> _EXERCISE GOAL_: Can you convert the lines starting at the one containing "Screen dimensions: 289x160" and ending at the one containing "The width and height of the screenshot is (1838, 1035)." into a two-column CSV with the headers instruction and click, one row per instruction, holding its text and its paired answer? Put each value in a single quoted field, with any line breaks replaced by spaces.

> _STORED ROWS_:
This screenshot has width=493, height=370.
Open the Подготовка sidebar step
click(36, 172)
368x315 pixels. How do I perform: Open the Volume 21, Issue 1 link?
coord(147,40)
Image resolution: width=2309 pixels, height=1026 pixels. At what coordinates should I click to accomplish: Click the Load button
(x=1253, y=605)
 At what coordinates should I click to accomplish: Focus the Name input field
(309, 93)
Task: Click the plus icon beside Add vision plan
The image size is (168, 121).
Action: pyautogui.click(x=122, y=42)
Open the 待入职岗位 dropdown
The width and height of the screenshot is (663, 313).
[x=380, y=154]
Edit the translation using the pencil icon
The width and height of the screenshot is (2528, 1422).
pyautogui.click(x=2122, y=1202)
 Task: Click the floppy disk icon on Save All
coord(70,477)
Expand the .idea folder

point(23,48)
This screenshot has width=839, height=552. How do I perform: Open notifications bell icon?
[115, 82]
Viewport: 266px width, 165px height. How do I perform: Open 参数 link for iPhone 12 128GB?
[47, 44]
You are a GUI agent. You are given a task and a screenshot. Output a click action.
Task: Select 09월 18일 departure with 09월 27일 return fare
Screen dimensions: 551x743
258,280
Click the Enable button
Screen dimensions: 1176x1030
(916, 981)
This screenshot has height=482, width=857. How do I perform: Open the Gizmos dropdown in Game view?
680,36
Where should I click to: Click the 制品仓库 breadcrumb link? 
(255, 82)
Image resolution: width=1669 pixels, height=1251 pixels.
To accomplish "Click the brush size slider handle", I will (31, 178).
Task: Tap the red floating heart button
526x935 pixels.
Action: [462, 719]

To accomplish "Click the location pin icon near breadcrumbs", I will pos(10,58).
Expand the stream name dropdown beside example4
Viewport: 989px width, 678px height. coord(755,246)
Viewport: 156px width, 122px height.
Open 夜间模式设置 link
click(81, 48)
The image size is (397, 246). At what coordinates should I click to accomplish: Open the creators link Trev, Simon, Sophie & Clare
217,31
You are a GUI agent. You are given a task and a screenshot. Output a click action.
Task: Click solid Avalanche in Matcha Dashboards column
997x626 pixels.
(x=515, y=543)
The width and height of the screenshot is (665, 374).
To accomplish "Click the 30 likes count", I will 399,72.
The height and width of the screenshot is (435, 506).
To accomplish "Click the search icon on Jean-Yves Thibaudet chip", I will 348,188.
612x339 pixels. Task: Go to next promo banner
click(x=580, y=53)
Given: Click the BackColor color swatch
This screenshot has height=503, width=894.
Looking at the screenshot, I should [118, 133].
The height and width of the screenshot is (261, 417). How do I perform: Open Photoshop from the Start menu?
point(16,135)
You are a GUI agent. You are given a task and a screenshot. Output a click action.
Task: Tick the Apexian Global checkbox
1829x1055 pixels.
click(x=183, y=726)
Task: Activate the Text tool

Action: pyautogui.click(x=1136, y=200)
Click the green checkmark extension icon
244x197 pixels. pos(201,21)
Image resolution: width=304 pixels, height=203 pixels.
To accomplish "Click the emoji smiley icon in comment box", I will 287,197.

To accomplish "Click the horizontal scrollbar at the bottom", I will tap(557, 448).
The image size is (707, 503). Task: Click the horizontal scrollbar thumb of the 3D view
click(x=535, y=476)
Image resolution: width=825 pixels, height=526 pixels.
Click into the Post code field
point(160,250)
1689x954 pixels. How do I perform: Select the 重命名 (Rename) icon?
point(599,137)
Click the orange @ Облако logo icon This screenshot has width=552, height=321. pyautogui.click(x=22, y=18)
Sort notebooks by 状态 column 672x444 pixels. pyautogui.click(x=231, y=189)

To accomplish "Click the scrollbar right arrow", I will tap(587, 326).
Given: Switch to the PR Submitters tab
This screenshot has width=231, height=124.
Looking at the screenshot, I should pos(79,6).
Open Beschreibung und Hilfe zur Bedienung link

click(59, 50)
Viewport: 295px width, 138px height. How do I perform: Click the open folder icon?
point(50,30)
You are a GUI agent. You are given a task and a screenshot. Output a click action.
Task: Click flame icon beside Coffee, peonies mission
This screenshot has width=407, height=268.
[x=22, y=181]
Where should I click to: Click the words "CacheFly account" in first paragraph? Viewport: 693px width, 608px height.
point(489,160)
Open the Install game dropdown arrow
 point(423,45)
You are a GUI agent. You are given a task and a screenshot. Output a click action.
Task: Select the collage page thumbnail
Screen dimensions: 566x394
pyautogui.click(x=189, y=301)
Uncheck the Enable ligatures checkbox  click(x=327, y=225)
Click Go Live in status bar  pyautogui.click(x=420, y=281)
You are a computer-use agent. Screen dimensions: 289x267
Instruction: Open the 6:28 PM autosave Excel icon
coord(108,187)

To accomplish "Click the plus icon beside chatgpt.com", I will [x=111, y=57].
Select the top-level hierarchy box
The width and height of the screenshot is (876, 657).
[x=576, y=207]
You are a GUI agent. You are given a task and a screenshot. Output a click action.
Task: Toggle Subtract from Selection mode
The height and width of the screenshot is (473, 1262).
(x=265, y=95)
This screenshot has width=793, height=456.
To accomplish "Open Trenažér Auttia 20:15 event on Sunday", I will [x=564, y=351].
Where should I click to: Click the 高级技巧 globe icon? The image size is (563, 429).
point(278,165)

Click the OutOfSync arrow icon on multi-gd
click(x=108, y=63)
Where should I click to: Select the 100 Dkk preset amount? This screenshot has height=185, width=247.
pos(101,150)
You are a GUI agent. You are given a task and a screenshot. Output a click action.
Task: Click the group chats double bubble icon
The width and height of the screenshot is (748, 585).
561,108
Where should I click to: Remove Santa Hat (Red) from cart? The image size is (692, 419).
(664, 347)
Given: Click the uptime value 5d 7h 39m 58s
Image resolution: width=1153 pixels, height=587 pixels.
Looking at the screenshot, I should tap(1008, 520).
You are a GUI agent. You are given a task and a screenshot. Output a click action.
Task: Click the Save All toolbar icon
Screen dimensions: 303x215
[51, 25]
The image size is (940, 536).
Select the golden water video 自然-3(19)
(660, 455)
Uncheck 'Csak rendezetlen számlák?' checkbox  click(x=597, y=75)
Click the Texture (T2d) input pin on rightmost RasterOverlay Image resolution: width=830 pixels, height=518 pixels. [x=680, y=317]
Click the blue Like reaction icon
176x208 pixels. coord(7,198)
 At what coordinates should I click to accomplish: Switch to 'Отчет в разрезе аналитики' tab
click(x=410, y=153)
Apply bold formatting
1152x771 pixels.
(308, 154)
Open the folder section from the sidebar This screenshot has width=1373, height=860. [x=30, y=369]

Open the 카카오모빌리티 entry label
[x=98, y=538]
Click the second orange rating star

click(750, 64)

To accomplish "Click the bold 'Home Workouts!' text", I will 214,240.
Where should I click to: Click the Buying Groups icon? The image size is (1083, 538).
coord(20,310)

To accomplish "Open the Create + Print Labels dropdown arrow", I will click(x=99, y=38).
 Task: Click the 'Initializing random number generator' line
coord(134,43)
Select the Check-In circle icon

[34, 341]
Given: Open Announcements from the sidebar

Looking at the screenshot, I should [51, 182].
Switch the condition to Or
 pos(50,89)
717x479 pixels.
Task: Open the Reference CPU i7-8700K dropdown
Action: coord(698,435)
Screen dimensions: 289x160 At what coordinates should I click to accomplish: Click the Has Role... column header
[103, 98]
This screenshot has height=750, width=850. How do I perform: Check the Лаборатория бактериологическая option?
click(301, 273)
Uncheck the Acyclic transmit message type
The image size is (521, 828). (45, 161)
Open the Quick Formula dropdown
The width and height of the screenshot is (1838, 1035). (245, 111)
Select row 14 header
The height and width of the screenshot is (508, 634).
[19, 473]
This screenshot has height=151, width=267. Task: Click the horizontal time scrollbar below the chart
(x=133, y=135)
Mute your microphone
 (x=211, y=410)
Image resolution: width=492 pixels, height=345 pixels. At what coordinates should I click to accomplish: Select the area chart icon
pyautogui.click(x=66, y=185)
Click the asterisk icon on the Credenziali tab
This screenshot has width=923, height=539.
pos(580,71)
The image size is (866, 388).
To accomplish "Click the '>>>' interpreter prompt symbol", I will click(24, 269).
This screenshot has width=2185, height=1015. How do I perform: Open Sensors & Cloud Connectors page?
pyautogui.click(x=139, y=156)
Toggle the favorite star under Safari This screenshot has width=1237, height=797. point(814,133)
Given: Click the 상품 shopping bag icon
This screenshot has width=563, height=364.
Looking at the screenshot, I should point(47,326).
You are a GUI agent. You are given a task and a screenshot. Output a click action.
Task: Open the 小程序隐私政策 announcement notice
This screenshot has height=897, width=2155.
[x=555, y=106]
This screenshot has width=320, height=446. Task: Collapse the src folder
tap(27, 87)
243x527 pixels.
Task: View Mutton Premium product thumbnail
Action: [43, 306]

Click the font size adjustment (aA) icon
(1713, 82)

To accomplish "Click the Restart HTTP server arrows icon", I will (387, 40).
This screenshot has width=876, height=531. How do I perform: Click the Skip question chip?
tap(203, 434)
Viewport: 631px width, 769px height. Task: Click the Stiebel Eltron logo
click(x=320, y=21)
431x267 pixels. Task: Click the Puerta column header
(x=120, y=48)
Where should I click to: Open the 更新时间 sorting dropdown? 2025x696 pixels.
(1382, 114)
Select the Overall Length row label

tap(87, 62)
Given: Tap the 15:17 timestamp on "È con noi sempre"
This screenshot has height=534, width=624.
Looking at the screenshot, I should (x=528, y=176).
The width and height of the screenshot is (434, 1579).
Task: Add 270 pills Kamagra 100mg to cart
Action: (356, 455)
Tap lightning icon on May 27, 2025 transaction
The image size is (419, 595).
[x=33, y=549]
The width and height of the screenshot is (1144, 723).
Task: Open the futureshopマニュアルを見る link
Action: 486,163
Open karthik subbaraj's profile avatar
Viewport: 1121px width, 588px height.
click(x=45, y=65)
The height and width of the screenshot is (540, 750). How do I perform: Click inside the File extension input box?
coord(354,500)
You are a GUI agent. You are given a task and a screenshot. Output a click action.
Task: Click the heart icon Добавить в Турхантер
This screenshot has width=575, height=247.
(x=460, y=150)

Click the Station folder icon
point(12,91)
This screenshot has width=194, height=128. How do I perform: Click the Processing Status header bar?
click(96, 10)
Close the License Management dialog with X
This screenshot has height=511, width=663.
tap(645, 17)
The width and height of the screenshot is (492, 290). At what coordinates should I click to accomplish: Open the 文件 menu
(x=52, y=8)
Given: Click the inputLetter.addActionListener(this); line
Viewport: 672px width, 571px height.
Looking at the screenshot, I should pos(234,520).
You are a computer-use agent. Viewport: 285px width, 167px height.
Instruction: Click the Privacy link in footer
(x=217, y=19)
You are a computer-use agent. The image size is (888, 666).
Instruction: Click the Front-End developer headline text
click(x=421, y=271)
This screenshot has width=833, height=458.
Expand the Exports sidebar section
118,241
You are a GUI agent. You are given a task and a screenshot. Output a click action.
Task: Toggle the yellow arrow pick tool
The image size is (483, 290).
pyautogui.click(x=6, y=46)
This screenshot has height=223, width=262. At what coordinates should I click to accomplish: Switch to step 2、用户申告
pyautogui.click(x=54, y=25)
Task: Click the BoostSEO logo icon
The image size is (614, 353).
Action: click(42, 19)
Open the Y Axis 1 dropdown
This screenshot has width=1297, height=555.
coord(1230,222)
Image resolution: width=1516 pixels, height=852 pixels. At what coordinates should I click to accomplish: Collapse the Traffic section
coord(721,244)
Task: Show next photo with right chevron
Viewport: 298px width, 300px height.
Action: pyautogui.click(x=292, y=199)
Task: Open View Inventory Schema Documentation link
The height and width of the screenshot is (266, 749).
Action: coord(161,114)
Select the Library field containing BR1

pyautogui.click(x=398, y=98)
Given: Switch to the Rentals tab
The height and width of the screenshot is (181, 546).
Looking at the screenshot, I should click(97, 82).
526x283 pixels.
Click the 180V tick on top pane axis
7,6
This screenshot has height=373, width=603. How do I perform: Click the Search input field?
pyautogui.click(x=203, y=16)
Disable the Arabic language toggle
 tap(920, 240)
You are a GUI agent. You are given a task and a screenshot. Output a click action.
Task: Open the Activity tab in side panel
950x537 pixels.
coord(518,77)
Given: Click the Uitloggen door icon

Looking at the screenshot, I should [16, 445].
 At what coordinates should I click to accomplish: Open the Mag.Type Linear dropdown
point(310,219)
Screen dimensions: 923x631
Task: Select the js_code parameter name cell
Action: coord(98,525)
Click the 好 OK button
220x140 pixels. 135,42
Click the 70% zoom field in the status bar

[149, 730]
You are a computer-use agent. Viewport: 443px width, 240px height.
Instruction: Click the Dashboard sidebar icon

> _RESULT OF THIS EXERCISE_:
instruction,click
"Screen dimensions: 289x160 At what coordinates should I click to accomplish: Click the Has Role... column header","[103, 98]"
"This screenshot has height=750, width=850. How do I perform: Check the Лаборатория бактериологическая option?","click(301, 273)"
"Uncheck the Acyclic transmit message type","The image size is (521, 828). (45, 161)"
"Open the Quick Formula dropdown","The width and height of the screenshot is (1838, 1035). (245, 111)"